→ **Task instructions**
Take the part of the material that opens with the line containing "This screenshot has width=1487, height=812." and closes with the line containing "Action: [319, 99]", and rewrite it with "dropdown" swapped for "menu" and nothing else changed. Leave out the pictures.

→ **Material for the task**
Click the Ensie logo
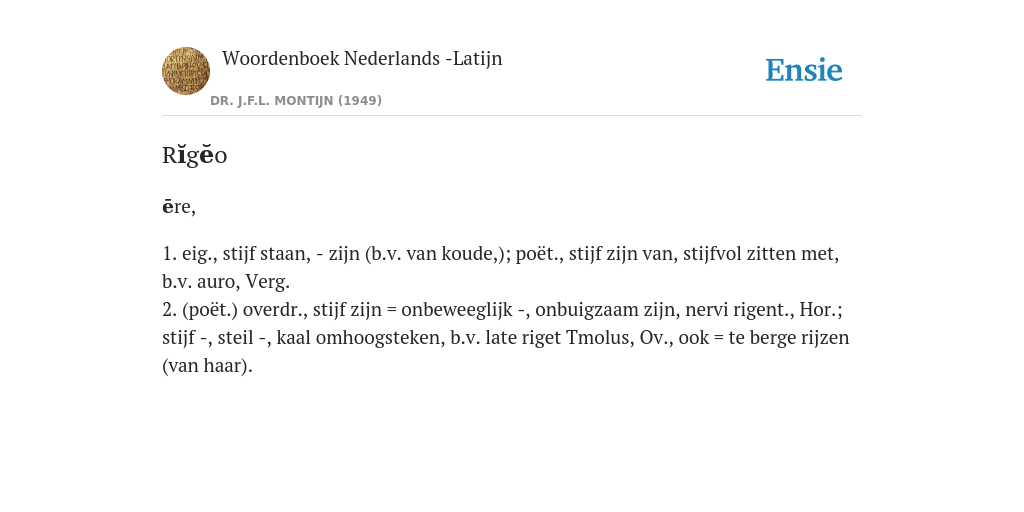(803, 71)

==

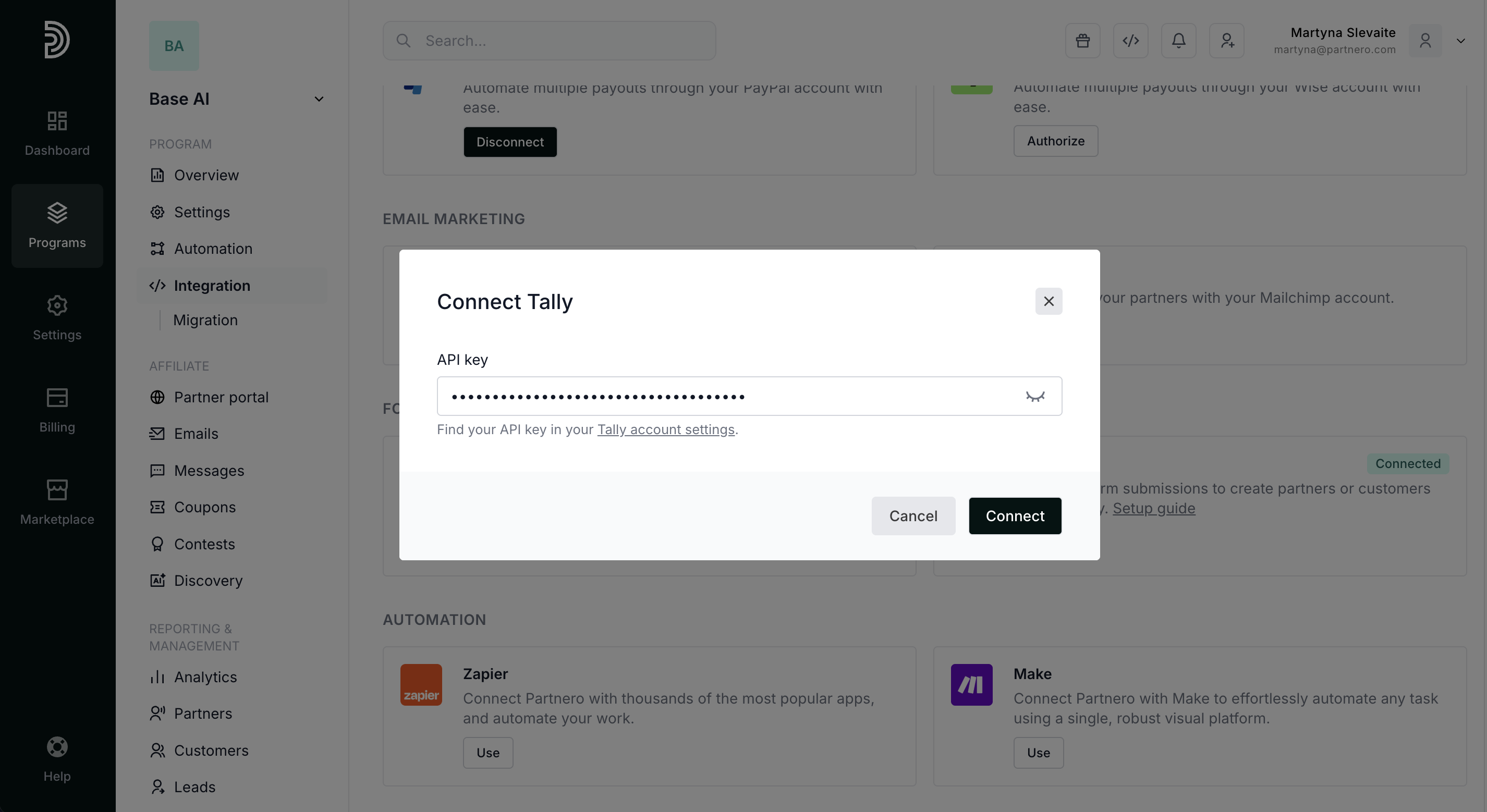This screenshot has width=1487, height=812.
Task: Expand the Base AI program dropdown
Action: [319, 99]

→ **Exercise result**
This screenshot has width=1487, height=812.
Task: Expand the Base AI program menu
Action: [319, 99]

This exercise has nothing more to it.